• REQUIRED TASK: Copy the lines word for word, from the line containing "Click the topmost green B buy marker" through the line containing "Click the red", both included.

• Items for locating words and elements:
──────────

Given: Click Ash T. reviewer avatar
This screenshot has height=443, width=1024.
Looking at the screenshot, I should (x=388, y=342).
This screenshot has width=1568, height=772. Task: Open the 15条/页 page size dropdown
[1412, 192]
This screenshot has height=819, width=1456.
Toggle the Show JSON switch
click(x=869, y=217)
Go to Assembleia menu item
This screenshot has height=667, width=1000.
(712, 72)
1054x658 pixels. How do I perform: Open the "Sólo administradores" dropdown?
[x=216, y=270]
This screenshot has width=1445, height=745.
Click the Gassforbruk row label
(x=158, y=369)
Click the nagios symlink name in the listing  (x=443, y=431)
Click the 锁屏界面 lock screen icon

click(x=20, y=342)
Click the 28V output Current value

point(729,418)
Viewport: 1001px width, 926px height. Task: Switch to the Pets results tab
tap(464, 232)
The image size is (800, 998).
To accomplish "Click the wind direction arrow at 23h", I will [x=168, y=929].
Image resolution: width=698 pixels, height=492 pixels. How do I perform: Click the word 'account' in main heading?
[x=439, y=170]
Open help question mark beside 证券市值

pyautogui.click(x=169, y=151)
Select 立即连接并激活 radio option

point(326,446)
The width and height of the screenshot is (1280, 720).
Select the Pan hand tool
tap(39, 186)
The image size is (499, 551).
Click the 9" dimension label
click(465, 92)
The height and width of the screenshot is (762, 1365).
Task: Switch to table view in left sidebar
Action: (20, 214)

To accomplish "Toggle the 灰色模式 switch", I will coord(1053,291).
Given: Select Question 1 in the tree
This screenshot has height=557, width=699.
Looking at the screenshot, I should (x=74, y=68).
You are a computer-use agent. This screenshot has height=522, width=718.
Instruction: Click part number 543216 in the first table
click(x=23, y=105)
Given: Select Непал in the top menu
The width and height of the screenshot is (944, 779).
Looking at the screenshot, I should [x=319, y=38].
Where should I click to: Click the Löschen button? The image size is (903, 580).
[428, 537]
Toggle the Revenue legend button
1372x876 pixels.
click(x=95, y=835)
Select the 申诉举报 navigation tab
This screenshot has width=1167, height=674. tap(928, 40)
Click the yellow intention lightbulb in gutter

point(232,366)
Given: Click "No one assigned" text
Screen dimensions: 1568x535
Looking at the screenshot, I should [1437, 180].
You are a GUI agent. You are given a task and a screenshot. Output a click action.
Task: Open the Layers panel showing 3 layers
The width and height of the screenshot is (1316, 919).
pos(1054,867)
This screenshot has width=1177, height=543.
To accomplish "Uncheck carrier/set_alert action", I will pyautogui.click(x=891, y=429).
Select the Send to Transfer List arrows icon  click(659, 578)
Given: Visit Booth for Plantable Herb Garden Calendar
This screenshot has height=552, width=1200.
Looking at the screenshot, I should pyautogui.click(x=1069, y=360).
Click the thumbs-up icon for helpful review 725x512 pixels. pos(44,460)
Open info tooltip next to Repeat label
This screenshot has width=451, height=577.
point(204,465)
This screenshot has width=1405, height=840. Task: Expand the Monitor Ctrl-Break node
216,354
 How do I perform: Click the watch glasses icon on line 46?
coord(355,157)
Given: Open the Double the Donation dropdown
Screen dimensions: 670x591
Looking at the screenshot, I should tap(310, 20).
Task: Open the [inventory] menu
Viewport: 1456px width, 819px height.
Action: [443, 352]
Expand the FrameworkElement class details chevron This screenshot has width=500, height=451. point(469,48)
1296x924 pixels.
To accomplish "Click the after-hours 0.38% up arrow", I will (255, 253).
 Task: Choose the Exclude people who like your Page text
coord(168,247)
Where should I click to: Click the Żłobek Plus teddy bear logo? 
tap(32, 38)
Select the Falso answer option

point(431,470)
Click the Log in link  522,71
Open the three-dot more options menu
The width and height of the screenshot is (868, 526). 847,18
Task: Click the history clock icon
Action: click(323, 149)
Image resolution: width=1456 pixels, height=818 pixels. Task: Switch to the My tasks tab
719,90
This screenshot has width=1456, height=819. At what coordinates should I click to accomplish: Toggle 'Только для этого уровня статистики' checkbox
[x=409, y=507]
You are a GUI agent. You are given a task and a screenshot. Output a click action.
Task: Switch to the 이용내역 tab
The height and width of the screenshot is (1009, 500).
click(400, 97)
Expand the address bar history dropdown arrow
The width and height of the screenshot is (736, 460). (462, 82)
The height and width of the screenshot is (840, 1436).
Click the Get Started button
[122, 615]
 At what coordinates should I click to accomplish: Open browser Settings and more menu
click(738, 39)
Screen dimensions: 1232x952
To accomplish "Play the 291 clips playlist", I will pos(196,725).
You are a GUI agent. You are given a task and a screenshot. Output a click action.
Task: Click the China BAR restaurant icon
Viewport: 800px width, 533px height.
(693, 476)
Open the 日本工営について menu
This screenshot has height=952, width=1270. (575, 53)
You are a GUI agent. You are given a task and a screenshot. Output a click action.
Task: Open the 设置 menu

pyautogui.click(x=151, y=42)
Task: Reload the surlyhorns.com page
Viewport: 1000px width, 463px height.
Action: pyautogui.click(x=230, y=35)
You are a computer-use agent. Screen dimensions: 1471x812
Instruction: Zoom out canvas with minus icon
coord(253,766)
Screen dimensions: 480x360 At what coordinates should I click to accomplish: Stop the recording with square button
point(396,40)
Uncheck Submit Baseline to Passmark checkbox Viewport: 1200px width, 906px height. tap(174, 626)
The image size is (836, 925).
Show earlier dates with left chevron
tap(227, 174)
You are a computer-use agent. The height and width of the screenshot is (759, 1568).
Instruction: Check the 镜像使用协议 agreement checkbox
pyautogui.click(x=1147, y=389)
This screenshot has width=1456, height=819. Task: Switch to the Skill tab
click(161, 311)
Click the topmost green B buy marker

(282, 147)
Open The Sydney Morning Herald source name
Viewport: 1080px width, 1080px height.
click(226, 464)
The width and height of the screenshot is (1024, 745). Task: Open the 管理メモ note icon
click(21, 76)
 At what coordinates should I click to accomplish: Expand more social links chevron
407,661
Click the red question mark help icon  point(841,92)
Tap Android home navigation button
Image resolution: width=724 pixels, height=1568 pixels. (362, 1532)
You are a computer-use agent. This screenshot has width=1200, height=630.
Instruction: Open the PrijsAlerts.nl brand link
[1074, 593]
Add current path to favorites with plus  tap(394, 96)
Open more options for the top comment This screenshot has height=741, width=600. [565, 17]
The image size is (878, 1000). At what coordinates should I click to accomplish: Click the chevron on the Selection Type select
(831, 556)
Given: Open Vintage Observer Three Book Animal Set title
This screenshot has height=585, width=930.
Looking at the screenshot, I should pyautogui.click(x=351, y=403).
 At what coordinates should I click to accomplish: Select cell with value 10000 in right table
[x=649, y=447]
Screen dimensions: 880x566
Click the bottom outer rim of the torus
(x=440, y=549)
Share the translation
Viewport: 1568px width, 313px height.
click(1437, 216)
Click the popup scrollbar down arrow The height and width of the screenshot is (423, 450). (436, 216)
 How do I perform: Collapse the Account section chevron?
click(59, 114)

──────────

• SOLVED EXERCISE:
Click the topmost green B buy marker

(282, 147)
Open The Sydney Morning Herald source name
Viewport: 1080px width, 1080px height.
click(226, 464)
The width and height of the screenshot is (1024, 745). Task: Open the 管理メモ note icon
click(21, 76)
 At what coordinates should I click to accomplish: Expand more social links chevron
407,661
Click the red question mark help icon  point(841,92)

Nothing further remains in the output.